Kimilerini Jurassic Park’ta Bile Görmediğiniz Dinozorlar
2021 itibarıyla bilimsel olarak tanımlanan 1545 dinozor çeşidi bulunmakla birlikte her yıl ortalama 50 yeni çeşit keşfediliyor. 78 tondan 500 grama kadar çok çeşitli kütlelere sahip olmalarının yanında sıra dışı görünüm ve özellikleri kaplumbağa, kuş, zürafa ve timsah üzere hayvanlarla çeşitli benzerlikler taşıyor.
Şimdilerde yapılan araştırmalar ve elde edilebilen kalıntılarla üzerinde yapılan çalışmaların hala devam ettiği bu dinozor türlerinden en çarpıcı özelliklere sahip ve ismi çok az duyulmuş olan 10 adedini inceledik.

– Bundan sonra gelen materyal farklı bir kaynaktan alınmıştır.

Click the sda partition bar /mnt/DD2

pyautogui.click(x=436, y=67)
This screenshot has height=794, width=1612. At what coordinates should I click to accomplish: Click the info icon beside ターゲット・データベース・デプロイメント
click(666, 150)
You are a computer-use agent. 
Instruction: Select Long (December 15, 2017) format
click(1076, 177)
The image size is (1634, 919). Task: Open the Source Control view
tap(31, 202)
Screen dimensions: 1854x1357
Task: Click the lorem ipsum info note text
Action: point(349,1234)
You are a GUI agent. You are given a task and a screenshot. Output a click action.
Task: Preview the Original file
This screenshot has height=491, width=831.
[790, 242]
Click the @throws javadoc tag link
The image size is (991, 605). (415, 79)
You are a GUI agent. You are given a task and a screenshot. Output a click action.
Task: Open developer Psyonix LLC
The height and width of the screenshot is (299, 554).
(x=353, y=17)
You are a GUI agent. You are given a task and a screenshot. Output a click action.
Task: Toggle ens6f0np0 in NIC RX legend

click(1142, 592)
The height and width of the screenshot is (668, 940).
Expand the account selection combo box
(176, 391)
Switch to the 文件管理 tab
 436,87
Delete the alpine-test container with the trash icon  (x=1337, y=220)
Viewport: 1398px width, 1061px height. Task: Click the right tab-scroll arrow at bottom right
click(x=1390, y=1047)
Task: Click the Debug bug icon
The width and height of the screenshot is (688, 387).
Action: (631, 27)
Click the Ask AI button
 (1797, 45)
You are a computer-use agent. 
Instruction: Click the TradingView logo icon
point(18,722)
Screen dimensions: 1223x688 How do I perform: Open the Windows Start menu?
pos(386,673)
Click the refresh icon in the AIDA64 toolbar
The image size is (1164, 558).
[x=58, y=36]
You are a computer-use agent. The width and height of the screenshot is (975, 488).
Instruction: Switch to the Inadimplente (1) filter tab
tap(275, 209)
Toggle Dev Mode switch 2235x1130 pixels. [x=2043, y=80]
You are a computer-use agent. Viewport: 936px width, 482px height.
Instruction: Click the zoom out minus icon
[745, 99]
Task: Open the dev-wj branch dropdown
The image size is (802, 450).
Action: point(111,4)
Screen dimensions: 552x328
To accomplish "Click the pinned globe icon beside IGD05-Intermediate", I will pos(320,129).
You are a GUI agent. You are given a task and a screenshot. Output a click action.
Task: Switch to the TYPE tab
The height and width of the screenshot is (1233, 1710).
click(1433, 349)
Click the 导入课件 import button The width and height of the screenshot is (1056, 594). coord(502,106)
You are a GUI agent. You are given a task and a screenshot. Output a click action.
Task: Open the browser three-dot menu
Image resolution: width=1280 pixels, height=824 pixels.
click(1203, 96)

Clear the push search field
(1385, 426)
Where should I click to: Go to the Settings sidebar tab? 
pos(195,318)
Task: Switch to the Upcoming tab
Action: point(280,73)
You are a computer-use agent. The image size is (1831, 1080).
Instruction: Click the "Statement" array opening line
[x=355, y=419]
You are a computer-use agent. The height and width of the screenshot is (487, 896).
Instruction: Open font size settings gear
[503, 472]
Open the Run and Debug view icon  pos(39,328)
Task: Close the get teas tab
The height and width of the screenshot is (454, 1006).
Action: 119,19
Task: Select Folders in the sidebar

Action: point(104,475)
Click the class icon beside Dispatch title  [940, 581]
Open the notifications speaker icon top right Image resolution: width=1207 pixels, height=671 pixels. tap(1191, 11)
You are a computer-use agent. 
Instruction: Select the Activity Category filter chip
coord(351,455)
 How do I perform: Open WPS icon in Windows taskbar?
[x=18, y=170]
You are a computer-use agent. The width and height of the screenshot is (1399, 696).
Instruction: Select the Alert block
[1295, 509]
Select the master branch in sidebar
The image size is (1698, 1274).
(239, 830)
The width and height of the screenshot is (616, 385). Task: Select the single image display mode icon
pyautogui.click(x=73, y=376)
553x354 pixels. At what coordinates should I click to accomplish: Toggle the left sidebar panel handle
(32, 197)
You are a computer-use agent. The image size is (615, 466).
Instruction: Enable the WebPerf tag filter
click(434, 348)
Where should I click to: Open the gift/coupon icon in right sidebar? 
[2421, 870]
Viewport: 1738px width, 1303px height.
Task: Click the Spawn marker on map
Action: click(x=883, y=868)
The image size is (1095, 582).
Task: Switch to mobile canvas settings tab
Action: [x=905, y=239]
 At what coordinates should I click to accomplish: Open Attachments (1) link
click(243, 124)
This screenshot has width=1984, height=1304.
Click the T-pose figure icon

İğneyi andıran uzun pençeleri ve zürafa üzere bir boyun yapısına sahip olan “Therizinosaurus”.
Moğolistan’da yaşayan ve yaklaşık 100 kilogram civarında olan bu devasa dinozor, birinci etapta bilim insanları tarafından ön kollarının görünüşü sebebiyle soyu tükenmiş bir deniz kaplumbağası zannedilmişti. Lakin daha sonra, Tyrannosaurus rex’in uzak bir akrabası olduğu tespit edildi.
Uzun, sağlam ve keskin pençelerini çoğunlukla bitki toplamak için kullandığı bilinen bu canlının, klasik bir vejetaryen mi yoksa sebzelerin yanında et de tüketen bir tıp mü olduğu sorularının kesin bir karşılığı bulunmamakta.
3 metre yüksekliği ve 2 ton tartısının yanı sıra şeytani boynuzlarıyla eşsiz bir cins: Carnotaurus.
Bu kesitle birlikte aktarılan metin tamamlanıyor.